Das Foto gab den Ausschlag. Heidi nahm es immer wieder zur Hand, sah das Lachen dieses sympathischen Mannes und fühlte Wärme aufsteigen für ihn. Ihre Chats erhielten eine neue Dimension. Aleeke schrieb ihr einmal:

„Wenn du nicht so weit weg wärst, müssten wir uns jetzt persönlich kennenlernen.“

Heidi ging es ebenso. Sie sehnte sich danach, Aleeke als Mensch zu sehen. Vielleicht hatte sie sich verliebt. War das Liebe?

Im Winter verlor Heidi jede Lebenslust. Wenn sie nicht mit Aleeke sprechen konnte, erschien ihr alles rundherum farblos, sinnlos. Sie schlief schlecht, mochte nicht viel essen. Sie grübelte und grübelte. Dann erkundigte sie sich bei der kamerunischen Botschaft. Wenn sie eine Garantie hinterlegte, wäre es möglich, ein Touristenvisum für ihn zu bekommen.

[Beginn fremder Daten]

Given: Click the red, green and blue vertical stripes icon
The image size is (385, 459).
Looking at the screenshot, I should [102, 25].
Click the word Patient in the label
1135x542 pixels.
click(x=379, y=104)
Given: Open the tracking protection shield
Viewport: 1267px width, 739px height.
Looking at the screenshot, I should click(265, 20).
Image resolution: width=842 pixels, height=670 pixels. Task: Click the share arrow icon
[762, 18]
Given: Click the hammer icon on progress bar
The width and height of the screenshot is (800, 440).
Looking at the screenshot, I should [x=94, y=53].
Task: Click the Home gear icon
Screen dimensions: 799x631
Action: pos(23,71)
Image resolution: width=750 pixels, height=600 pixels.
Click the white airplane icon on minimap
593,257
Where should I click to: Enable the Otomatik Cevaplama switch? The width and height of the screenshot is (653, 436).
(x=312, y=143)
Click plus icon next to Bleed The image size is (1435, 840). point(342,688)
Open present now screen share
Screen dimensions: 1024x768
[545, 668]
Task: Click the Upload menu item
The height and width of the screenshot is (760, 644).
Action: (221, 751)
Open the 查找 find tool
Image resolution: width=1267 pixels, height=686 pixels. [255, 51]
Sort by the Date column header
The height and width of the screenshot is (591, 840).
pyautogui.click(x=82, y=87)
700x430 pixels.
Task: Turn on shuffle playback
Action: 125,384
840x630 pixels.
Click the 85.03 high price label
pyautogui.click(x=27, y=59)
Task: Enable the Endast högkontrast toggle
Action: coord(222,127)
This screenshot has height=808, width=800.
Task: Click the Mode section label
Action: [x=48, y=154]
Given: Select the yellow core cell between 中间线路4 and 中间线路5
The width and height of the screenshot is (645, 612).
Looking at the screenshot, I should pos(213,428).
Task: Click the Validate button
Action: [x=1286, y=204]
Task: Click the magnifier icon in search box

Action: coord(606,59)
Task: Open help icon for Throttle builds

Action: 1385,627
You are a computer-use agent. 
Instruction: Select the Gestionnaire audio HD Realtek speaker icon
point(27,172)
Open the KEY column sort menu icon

Jetzt ist der Tag gekommen. Heidis erstes Date. Heute um 9.00 Uhr landet die Maschine, die via Paris aus Yaoundé kommt. Heidi macht sich fein, weisse Bluse, dunkler Rock, oder vielleicht doch eine bequeme Hose… Sie ist nervös. Schon um 8.30 Uhr steht sie bei der Ausgangstüre im Flughafen Zürich, aus der die Passagiere kommen. In der Hand hält sie einen kleinen Strauss, in ihrer Handtasche hat sie ein kleines Päckchen mit Sprüngli-Truffes für ihren Gast. Sie schaut und schaut. Ihr Herz hüpft unruhig auf und ab.

9.00 Uhr. Jetzt ist das Flugzeug gelandet, er muss noch die Passkontrolle hinter sich bringen, sicher kontrollieren sie auch sein Visum sehr genau.

9.15 Uhr. Noch viel zu früh, aber das Flugzeug ist pünktlich gelandet.

9.35 Uhr. Die ersten Passagiere, die aus Paris kommen, strömen durch die Tür.

9.40 Uhr. Aleeke tritt in die Halle. Auch er hat sich fein gemacht. Er trägt ein traditionelles Gewand, dunkelblau mit leuchtenden Verzierungen in Form von gelben und roten Streifen. Er trägt nur eine grosse Tasche in der Hand.

Als er Heidi sieht, begann er zu strahlen. „How lovely to see you!“ Er läuft auf sie zu und nimmt sie in den Arm.